Familial hypercholesterolemia (FH) is a common autosomal-dominant disorder characterized by a raised level of low-density lipoprotein cholesterol (LDL-C) and a high risk of premature coronary heart disease (CHD). Diagnosis of FH largely relies on the evaluation of LDL-C levels, a careful documentation of family history, and the identification of clinical features. FH is underdiagnosed and undertreated, with only 1% being treated even in developed nations.

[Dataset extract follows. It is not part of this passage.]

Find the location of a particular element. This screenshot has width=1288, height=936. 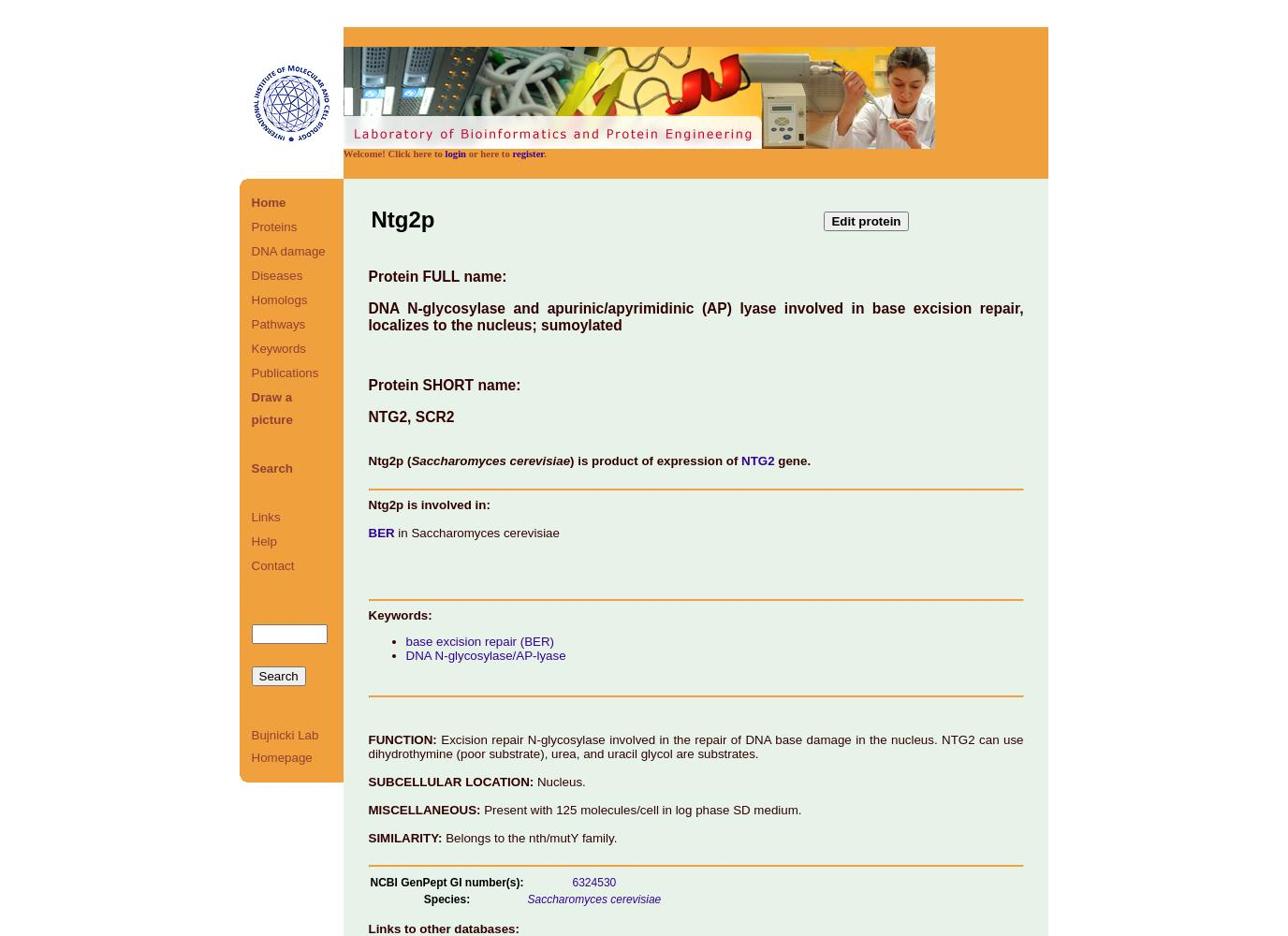

'base excision repair (BER)' is located at coordinates (404, 640).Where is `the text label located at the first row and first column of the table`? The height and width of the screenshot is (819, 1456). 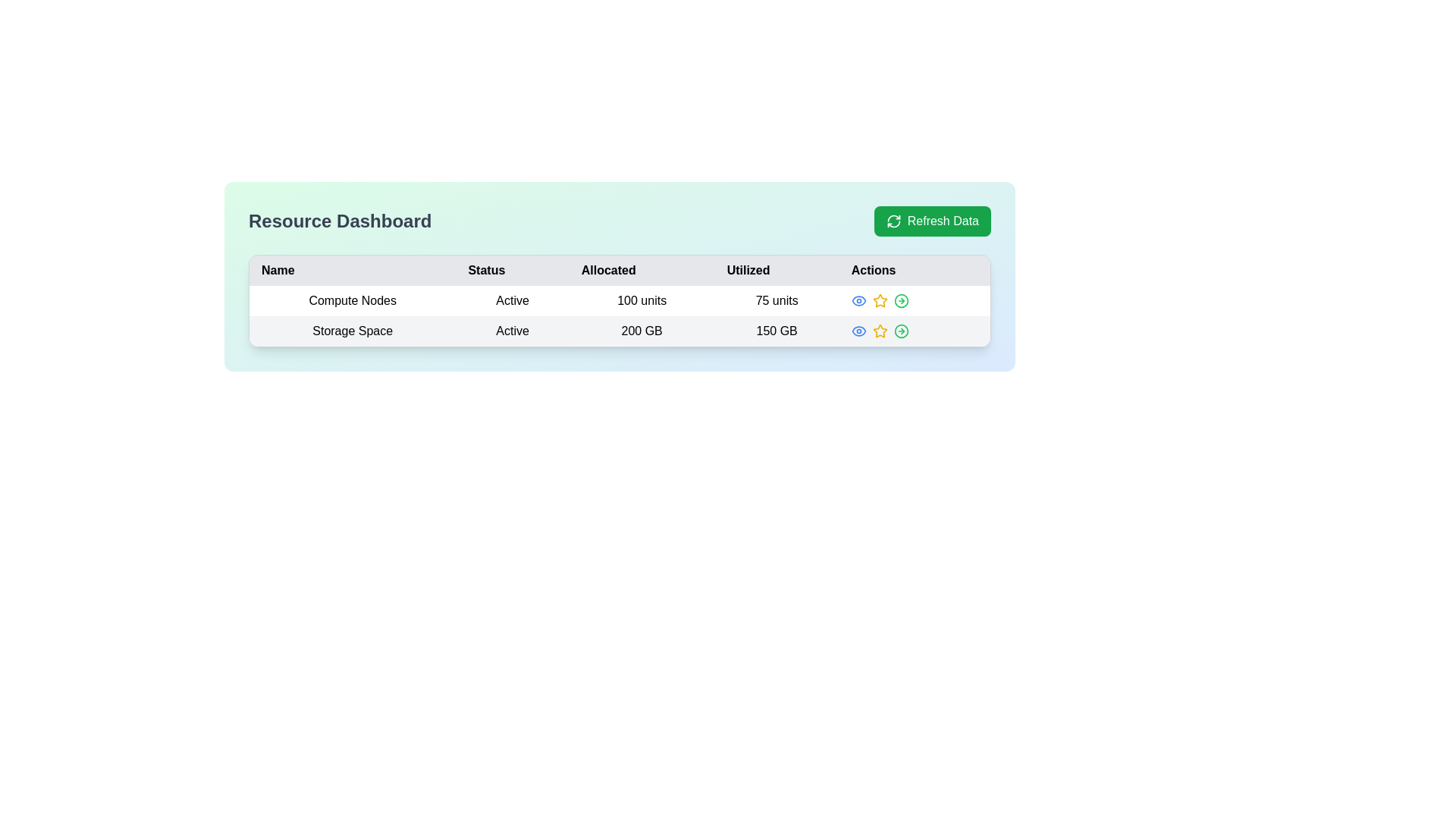
the text label located at the first row and first column of the table is located at coordinates (352, 301).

The primary goal for the treatment of FH is to reduce mortality and atherosclerotic cardiovascular disease events, which is achieved by reducing plasma LDL levels. European Society of Cardiology (ESC) guidelines recommend LDL goal of 70-100 mg/dL depending on associated cardiovascular disease risk. Statins are presently the mainstay in the management of these patients. A substantial population of patients cannot take advantage of statin therapy as they do not reach LDL goal despite using maximum tolerated doses or due to statin intolerance, suggesting a need for additional effective agents to reduce LDL-C levels. Proprotein convertase subtilisin-kexin type 9 (PCSK9) inhibitors such as evolocumab and alirocumab are newer treatment options which provide additional options to further lower LDL levels. Evolocumab and alirocumab are fully human monoclonal immunoglobulin G2 (IgG2) directed against human PCSK9. By inactivating PCSK9, they upregulate LDL receptors, thereby increasing catabolism of LDL-C and consequently reducing LDL-C levels in blood.

In this article, we review FH, complexity of diagnosis and management, and newer treatment options like PCSK9 inhibitors that could help improve the management of FH.